Portugal, país generoso em beleza. País inconclusivo, desenrascado, improvisado, com lugares em que tudo ainda prevalece provinciano desde a musica á decoração. País feito de um povo que é uma mistura de escassez e de prodigalidade, de muitas tristezas sem vestígios de nobreza, de gente que torna a conversa muitas das vezes atropelada, insubordinada e até caótica, na infinita e pacata desordem da sua existência, foi chamado a lutar contra um inimigo invisível, sabendo agora que teremos de nos reconstruir sobre o que ficou arruinado. Somos um povo que pulsa de medo e de desejo como qualquer ser humano mas, sem rasgos de narcisismo heroico os portugueses têm sido um motivo de orgulho.
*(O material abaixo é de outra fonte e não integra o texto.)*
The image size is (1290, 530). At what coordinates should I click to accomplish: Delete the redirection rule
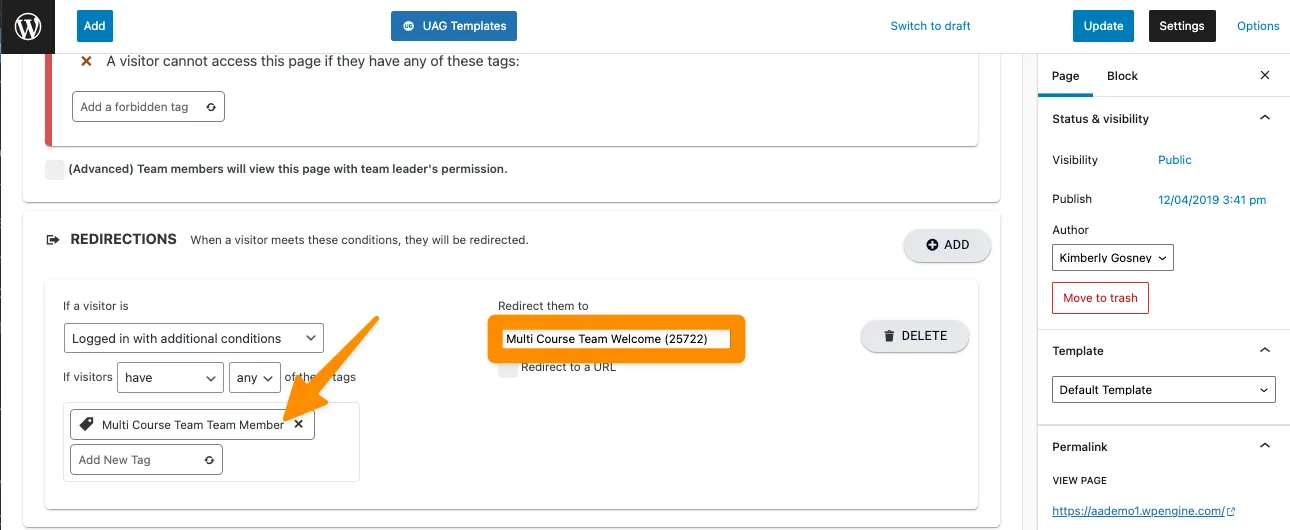(914, 336)
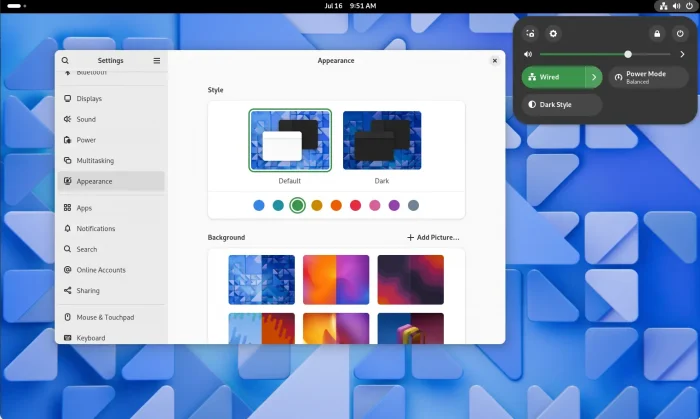
Task: Open the Settings hamburger menu
Action: [156, 60]
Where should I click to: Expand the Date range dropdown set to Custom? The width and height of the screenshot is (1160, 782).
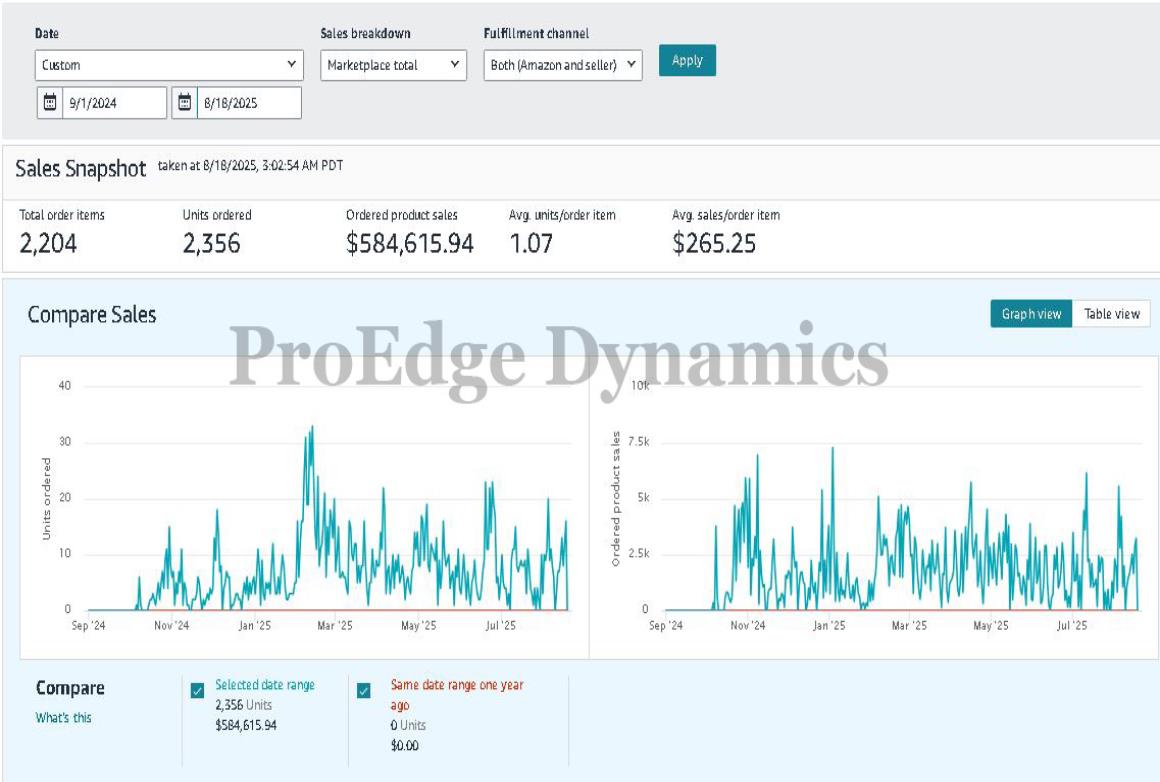tap(169, 65)
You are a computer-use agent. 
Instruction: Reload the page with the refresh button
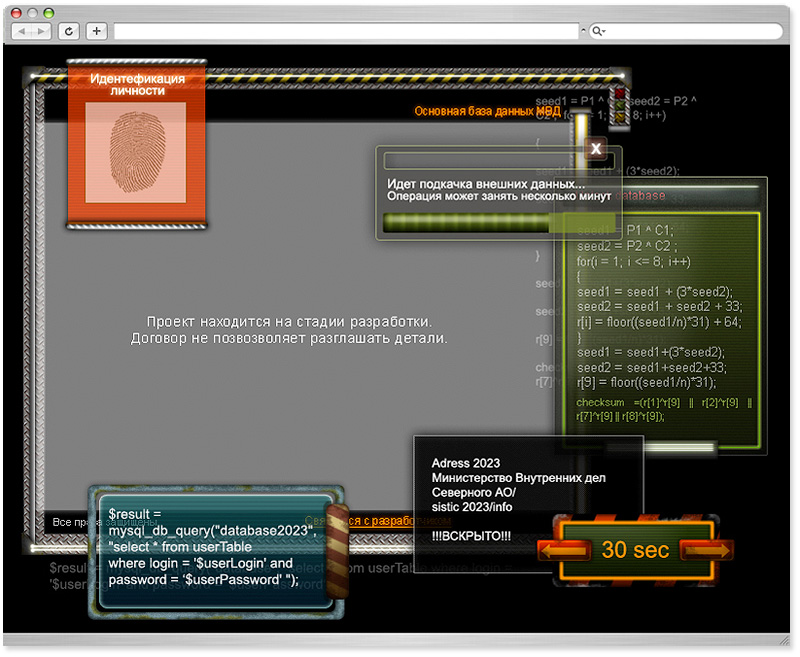click(69, 31)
 Tal como os grandes estadistas, cada um desenha a  sua batalha e comanda a logística e, é isto que nós  faz ser bravos  no momento.  Os portugueses não têm  olhado  para este tempo de horas mais opacas como um congelamento adverso da vida, enumerando simplesmente o que estamos a perder. Fomos  rápidos a fechar escolas, a fechar fronteiras, a fechar lojas em centros comerciais e a encerrar o atendimento dos serviços públicos. A limitar a circulação de pessoas, a aderir ao teletrabalho, para que no final a virtude comunitária seja um facto.

Nos momentos de crise as mentes mudam rapidamente. Na emergência, a confiança, a amizade, e a entreajuda surgem subitamente contribuindo para o espírito de cooperação e confiança global, importamo-nos mais com o futuro da humanidade e vemo-nos  mais através  dele. Exemplo disso são os cuidadores que têm estado na frente desta guerra a combater por nós, os que nos fornecem os bens indispensáveis, os médicos, os enfermeiros, os investigadores que procuram sem descanso o conhecimento sobre esta epidemia. Aqueles  que foram os primeiros a adaptarem -se a uma economia de guerra produzindo o que mais falta faz nas linhas de produção cruciais e  quem tem vigiado a desordem e comandado a ordem.
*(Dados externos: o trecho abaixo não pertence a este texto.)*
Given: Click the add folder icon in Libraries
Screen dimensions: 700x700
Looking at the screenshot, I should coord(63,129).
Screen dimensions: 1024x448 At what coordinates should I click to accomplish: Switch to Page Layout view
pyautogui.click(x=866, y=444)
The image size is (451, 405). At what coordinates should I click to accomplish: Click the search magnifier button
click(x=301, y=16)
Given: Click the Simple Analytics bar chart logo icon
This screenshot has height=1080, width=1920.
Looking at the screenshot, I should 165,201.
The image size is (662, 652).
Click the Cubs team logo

Diz-se que habitaremos um mundo diferente, as decisões que os governos tomarem nos próximos tempos vão alterar as nações durante anos, na saúde na política, na economia. Na certeza de que a incompetência é inegociável e não há uma próxima vez, é preciso corrigir os erros e optimizar as  funções para que não se espalhe mais a morte onde antes havia vida.
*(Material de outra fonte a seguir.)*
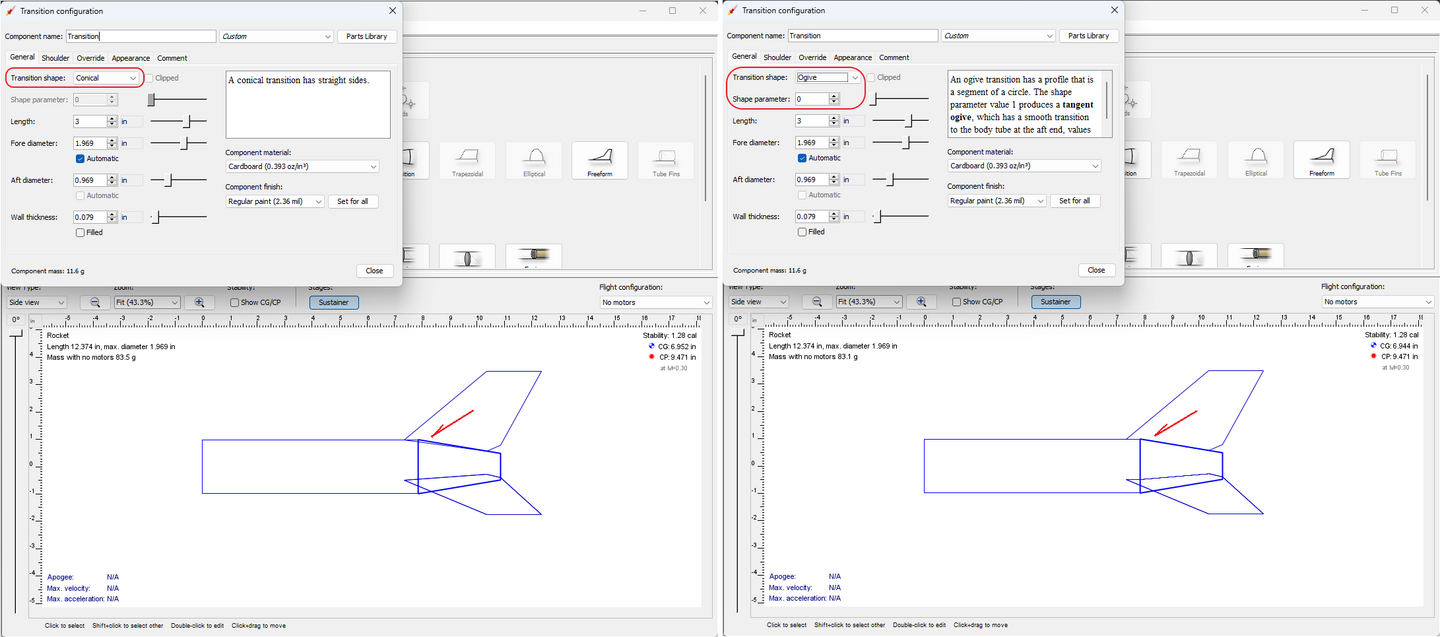Image resolution: width=1440 pixels, height=637 pixels.
Task: Open Conical transition shape dropdown
Action: point(107,78)
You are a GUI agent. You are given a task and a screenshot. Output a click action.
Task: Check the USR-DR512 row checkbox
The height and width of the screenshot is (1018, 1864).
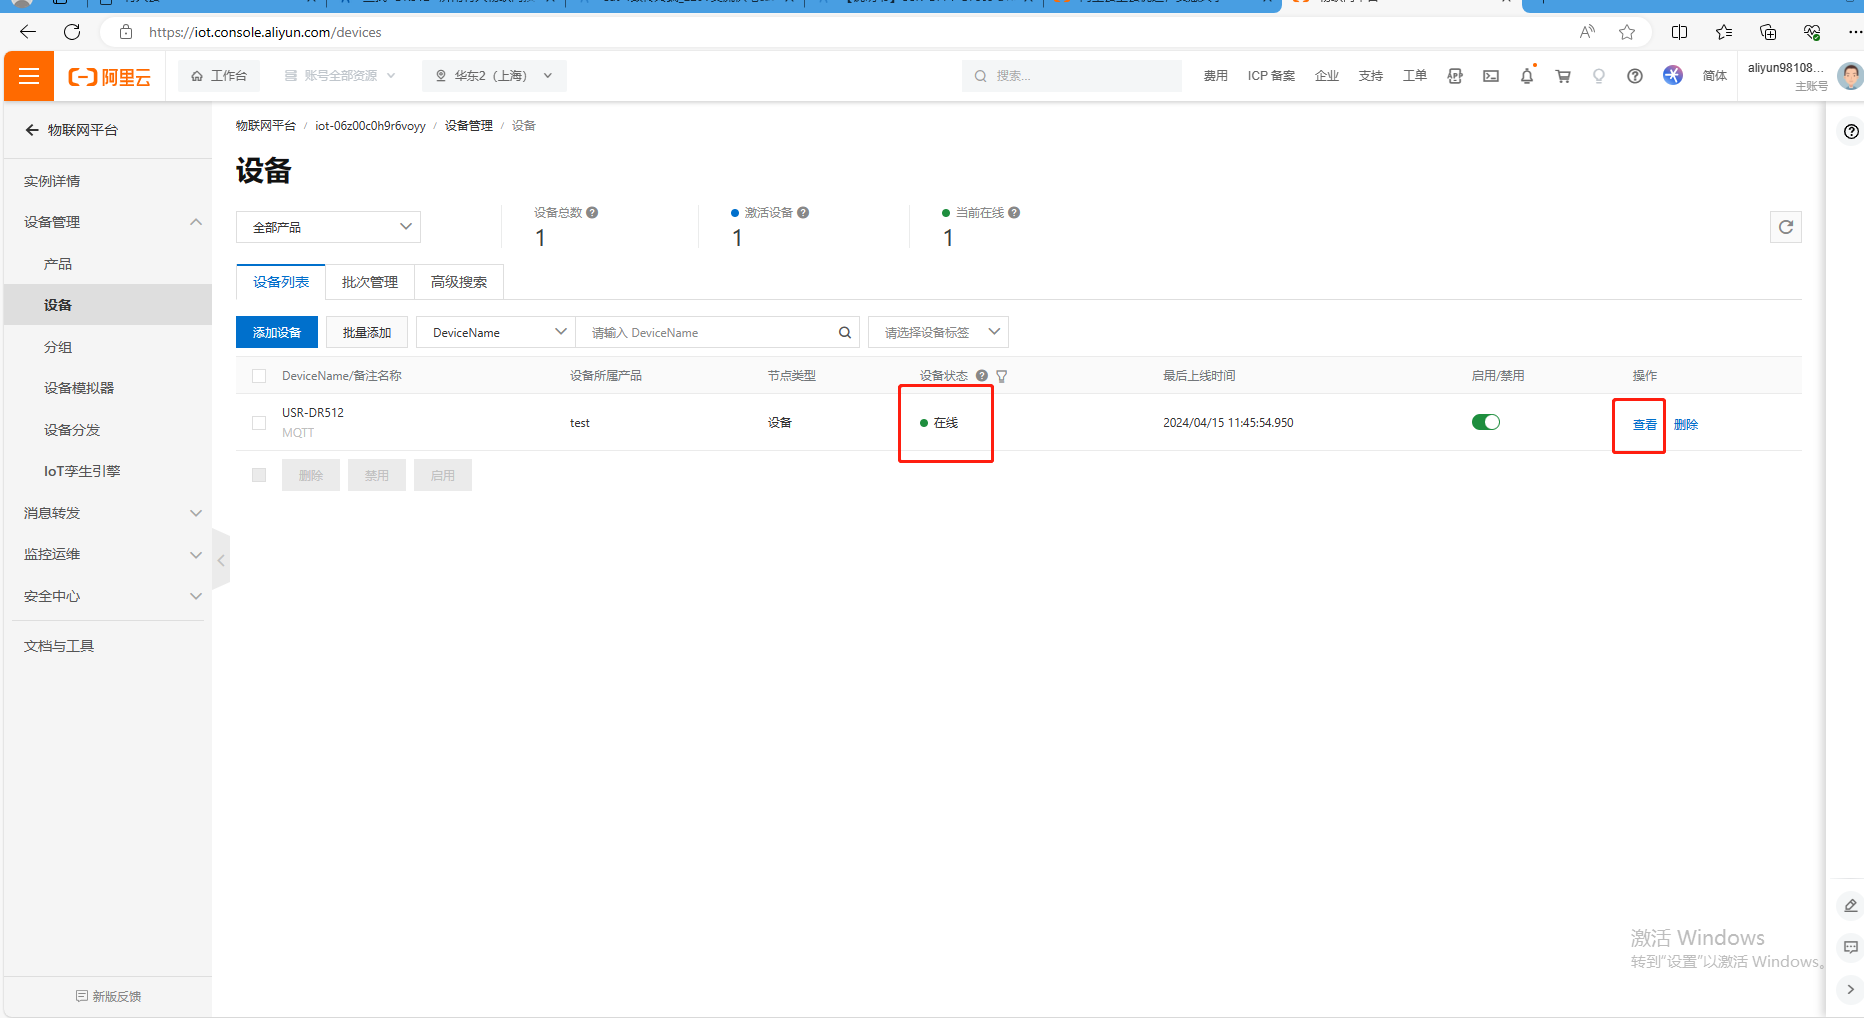click(259, 423)
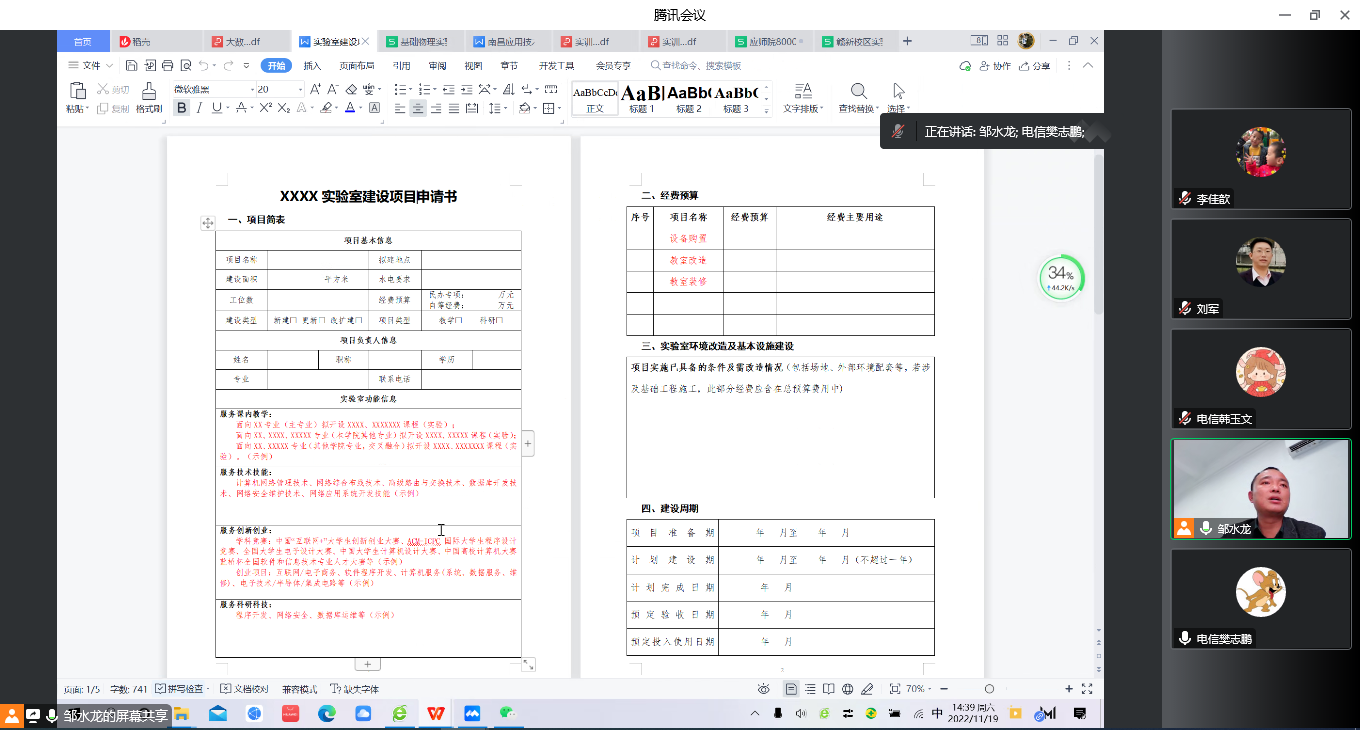Click the clear formatting eraser icon
This screenshot has height=730, width=1360.
[351, 89]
 Sou de uma geração de privilegiados que viveu o período de ouro desde 1945 até 2020, nunca precisamos de convocar a coragem, vivemos sem guerras, pandemias, ameaças políticas ou naturais. Porém, há sempre um intervalo entre o que imaginamos supomos ou espermos que a vida seja ou venha a ser e aquilo em que realmente se torna é, este o traço de ironia que faz com que, por agora os sonhos e as alegrias sejam só razoáveis.  O que estamos a viver agora prova que o mundo já é global há muito tempo, mais tempo do que julgávamos saber. E é só este.